CHICAGO (Reuters) -Tyson Foods Inc said on Friday that labor unions have agreed to support its requirement for U.S. employees to be vaccinated against COVID-19 by November, and the company will offer new benefits to workers including paid sick leave.

Companies have been working to incentivize employees to get vaccinated through bonuses and other benefits as the highly contagious Delta variant drives an increase in U.S. coronavirus infections. In some instances, employees who do not get shots face penalties like higher insurance costs.

Tyson, the biggest U.S. meat company by sales, said on Aug. 3 that U.S. employees must get vaccinated, though the requirement for unionized plant workers was subject to negotiations.

The company has now won support from the United Food and Commercial Workers (UFCW) International Union and the Retail, Wholesale and Department Store Union, which represent more than 80% of Tyson’s 31,000 unionized workers in the United States, it said in a statement.

Tyson runs slaughterhouses in rural areas where some residents have been reluctant to get vaccinated. In Iowa, where Tyson operates pork plants, 49% of residents are fully vaccinated, according to state data. Nationwide, 53% of the total population and 62% of people eligible for vaccines have been fully vaccinated, according to the U.S. Centers for Disease Control and Prevention.

The UFCW, America’s largest meatpacking union, said it secured 20 hours of paid sick leave per year for Tyson employees as part of negotiations over the mandate. It is the first national U.S. agreement to provide paid sick leave to meatpacking workers, the union said.

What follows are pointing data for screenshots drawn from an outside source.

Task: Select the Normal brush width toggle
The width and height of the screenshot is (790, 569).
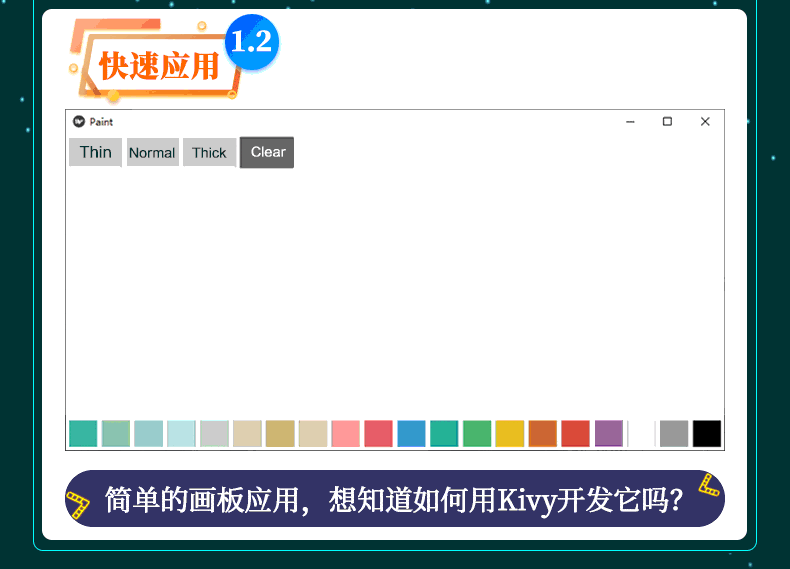Action: [152, 153]
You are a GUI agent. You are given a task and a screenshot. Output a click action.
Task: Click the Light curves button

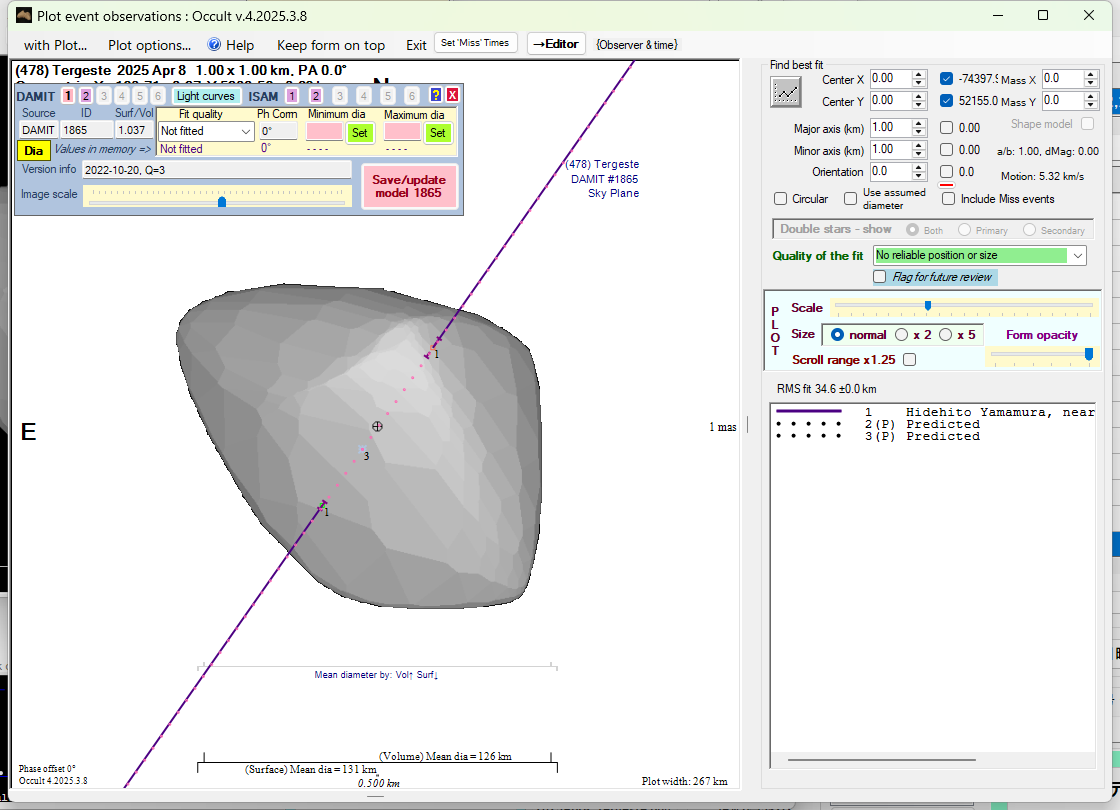(206, 96)
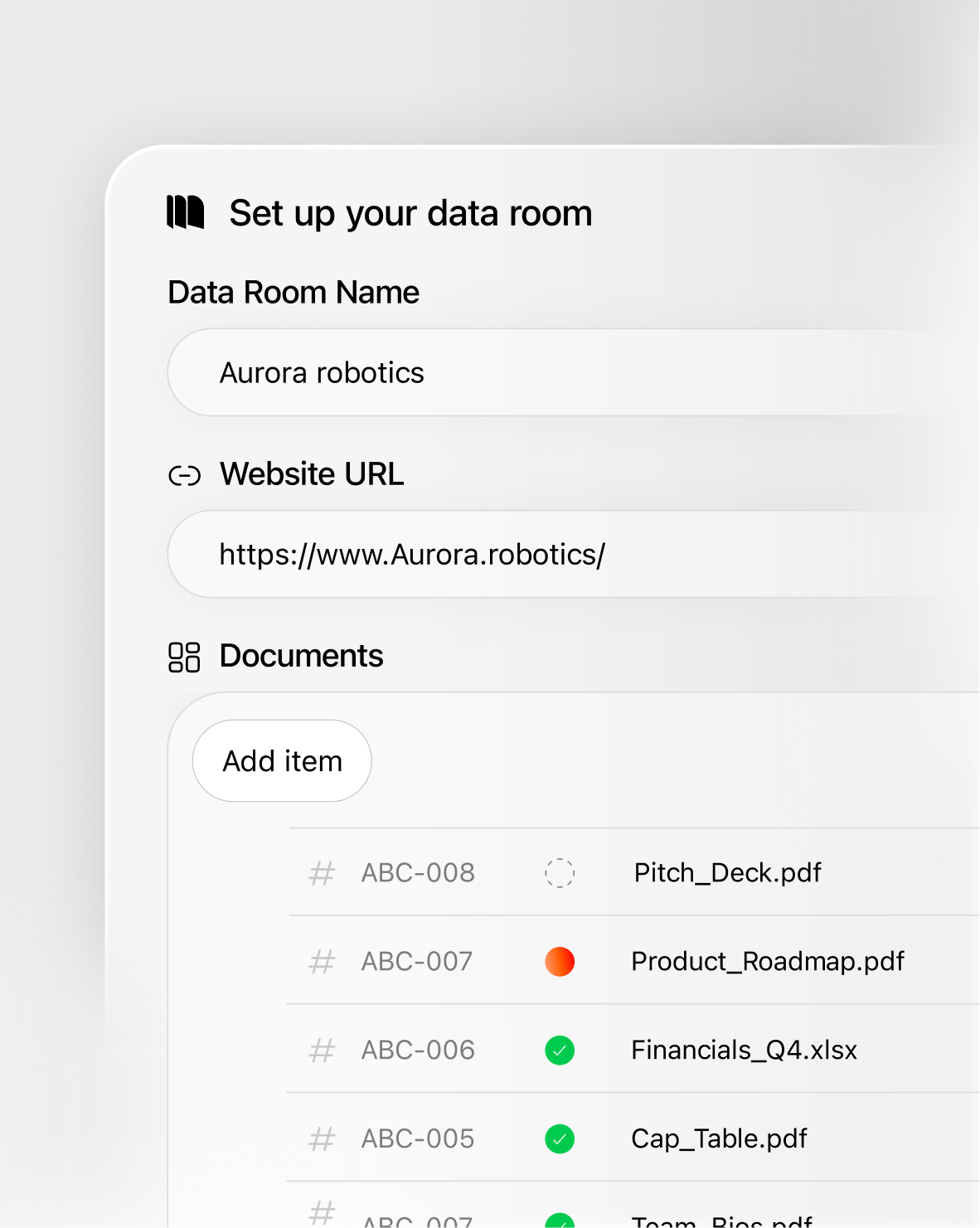Click the hash icon for ABC-005
The width and height of the screenshot is (980, 1228).
[322, 1139]
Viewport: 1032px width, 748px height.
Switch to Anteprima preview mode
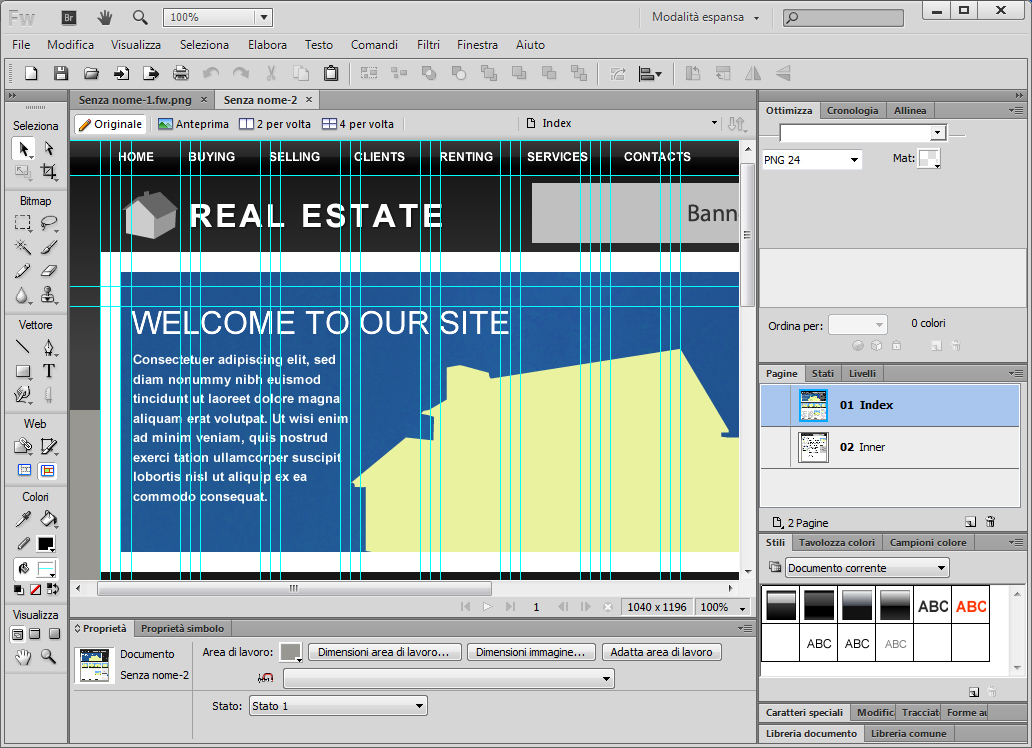tap(194, 124)
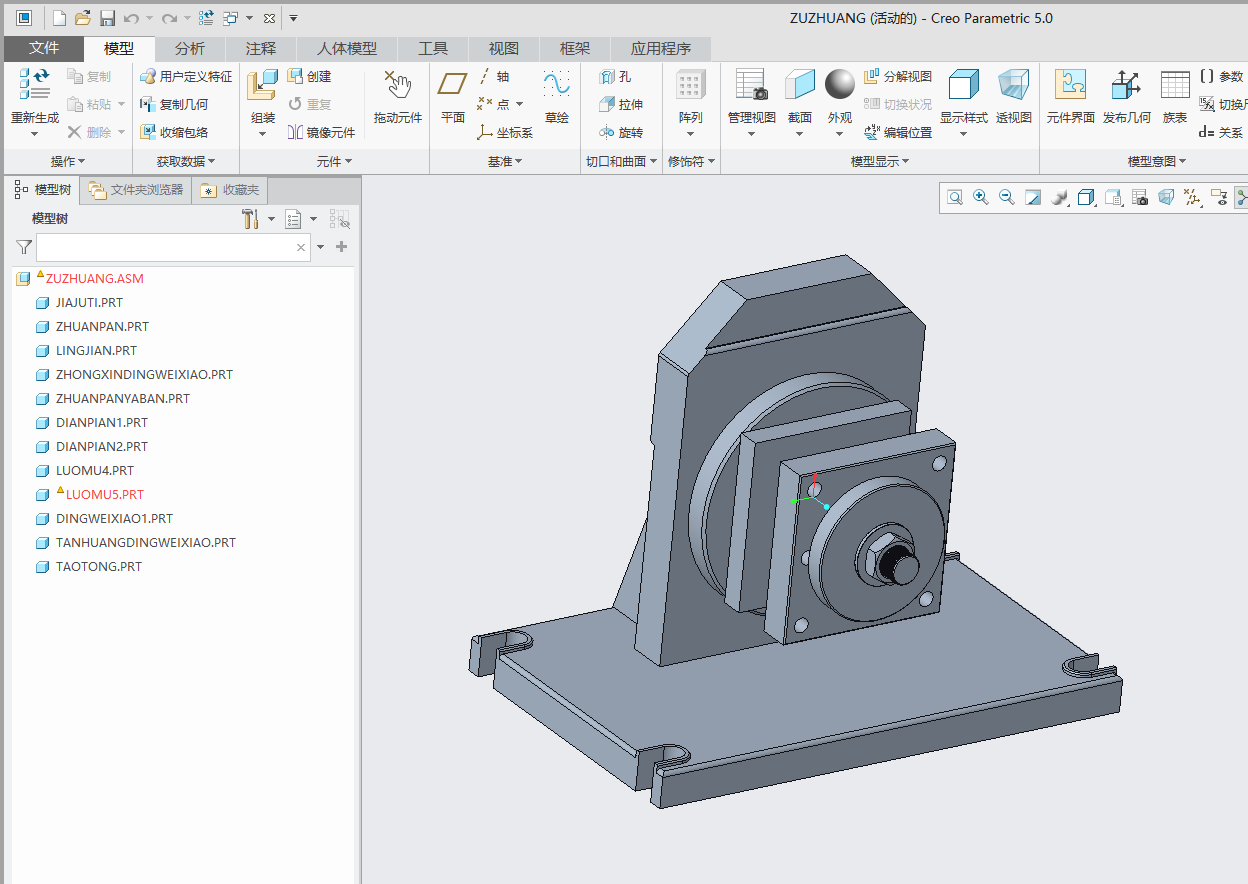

All Tyson employees can begin earning the 20 hours starting on Jan. 1, the company said.

The UFCW initially expressed concerns over the mandate because the U.S. Food and Drug Administration had not fully approved vaccines, instead granting approval for emergency use. Last week, the FDA granted full approval to Pfizer (NYSE:) Inc/BioNTech SE’s shot.

Tyson said more than 90,000 employees, or 75% of its U.S. workforce of 120,000, have received at least one dose of a vaccine, up from about 56,000 before the mandate.

Some workers can be exempt from the mandate for religious or medical reasons, according to the UFCW.